I was particularly looking forward to our 2 concerts today. In the preparation of this project I had heard many stories about a beautiful building in the centre of Caen which, during the re-capture of the city, had been marked with a huge makeshift White Cross of bed-sheets visible from the air during the Allied bombing. This had identified the building as being both a Red-Cross hospital and also a building that housed the elderly plus women and children. That building was the Caen Hotel De Ville (the Town Hall and the venue for today’s concert) which had become one of the most iconic buildings associated with the 100-day Battle of Normandy (and incidentally next door to the building in which William The Conqueror is buried) and was the building in which we were to perform that day.
I was just not prepared for the beauty of the room in which we were to play. The walls had the most beautiful carved and intricate wooden panelling, above which were hung the most extraordinarily beautiful works of art (I’m not sure of the artist) and we were told that both concerts would be absolutely full. I realised this was going to be a very special occasion, as in addition to the beauty of the room it also possessed one of the best natural acoustics I have ever heard.
As we began rehearsing Elgar’s Nimrod, I could not help but feel extremely moved as I was overwhelmed with the beauty of that music in such an historic room, which 70 years ago had overlooked one of the fiercest battles of the 2nd World War. Shrapnel and bullet marks were still clearly visible on the panelling and walls, and now a beautiful peace had been created in that very same place by our music. My mind went back to the June DDay70 concerts when my ORBN desk-partner (and dear friend) Fabrice told me that very same story about the White Cross – and how his parents had met in the building during the battle as innocent young children – and were together to this day.

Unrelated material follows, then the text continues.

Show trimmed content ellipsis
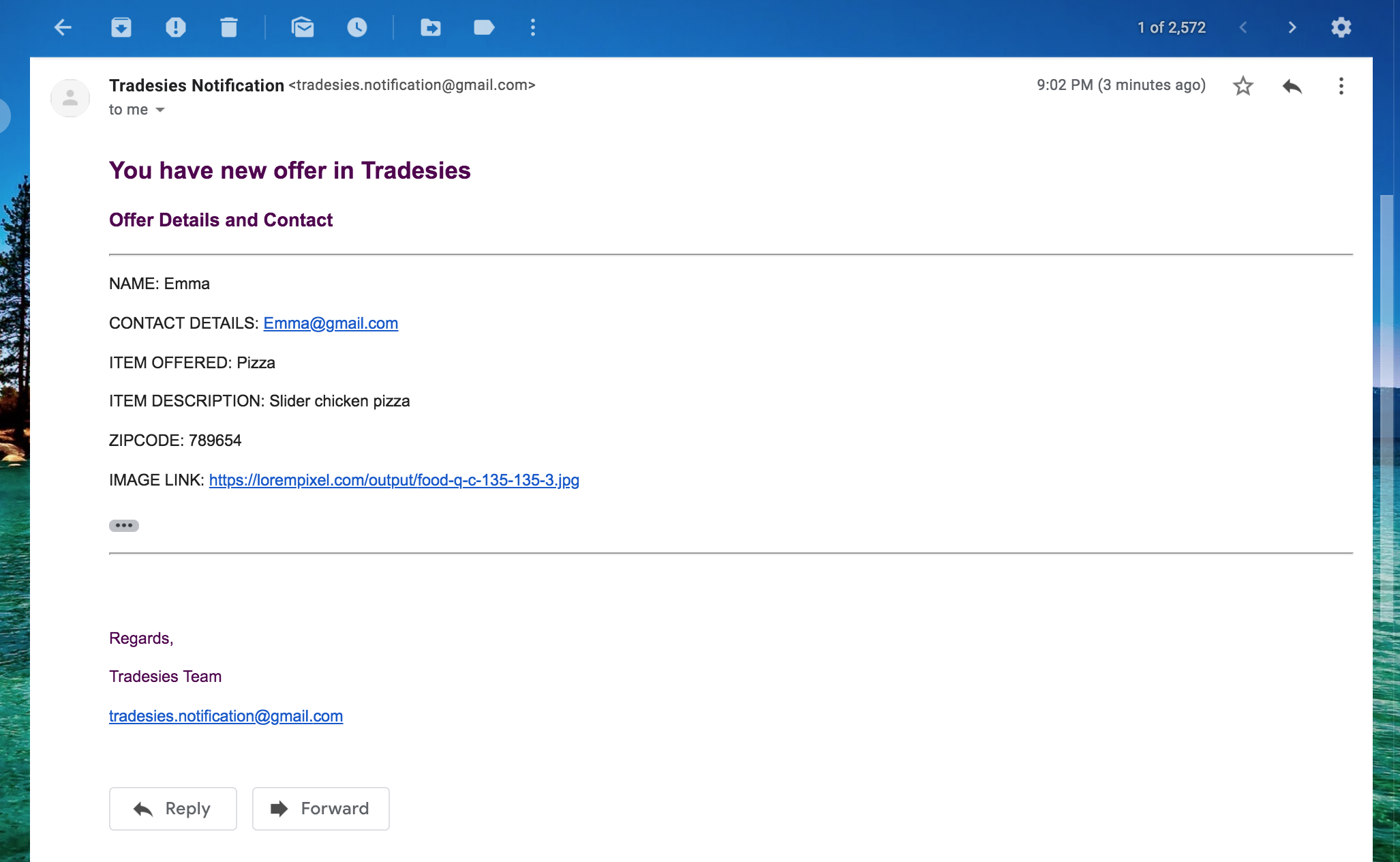This screenshot has width=1400, height=862. (124, 525)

The 2 concerts were very special indeed for me and something I will never ever forget. Both choirs sang their hearts out and the standing ovations at the end of both concerts really showed how much the audience had joined us on what was a truly memorable and very magical musical journey.

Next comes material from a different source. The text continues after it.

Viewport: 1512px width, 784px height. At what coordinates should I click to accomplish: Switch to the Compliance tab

We were also joined at the concert by Dougie Scarfe on a lightning visit to Caen to hear us – thank you Dougie for coming all that way to be with us at such a prestigious event. We also had the very great pleasure of being joined by a group of supporters all the way from Bridport (members of Sammy Hurden’s Freedance Community Choir) who Resonate Strings had played for previously in concerts at Portland, Abbotsbury and Powerstock. Thank you too for making the effort to be with us and supporting us.
At the end of the concert one of the senior representatives of Caen City Council told me she had seen a French mother in the concert in tears. She spoke to her and the mother explained that they were tears of joy – she felt that she had never had the ‘courage’ to enter the Hotel de Ville building before – and now her child was singing there, and was achieving something VERY special and truly memorable in a magnificent and beautiful place – her place. The Caen representative had not been expecting that reaction, and I could tell she was very moved too.
BSO Double Bass
This was the final part of a project that took place in October when the BSO Resonate Strings and BSO guest musicians travelled to Caen to give the French premiere of Sous Les Pommiers with musicians of l’Orchestre Regional de Basse-Normandie and pupils from a school in Caen.
The project was funded through an EU Interreg grant which was successfully bid for by Caen and Portsmouth City Councils. Our involvement in the project has come about through the BSO’s long-standing relationship with Portsmouth City Council, and in particular a previous EU-funded project which the Mini BSO worked on.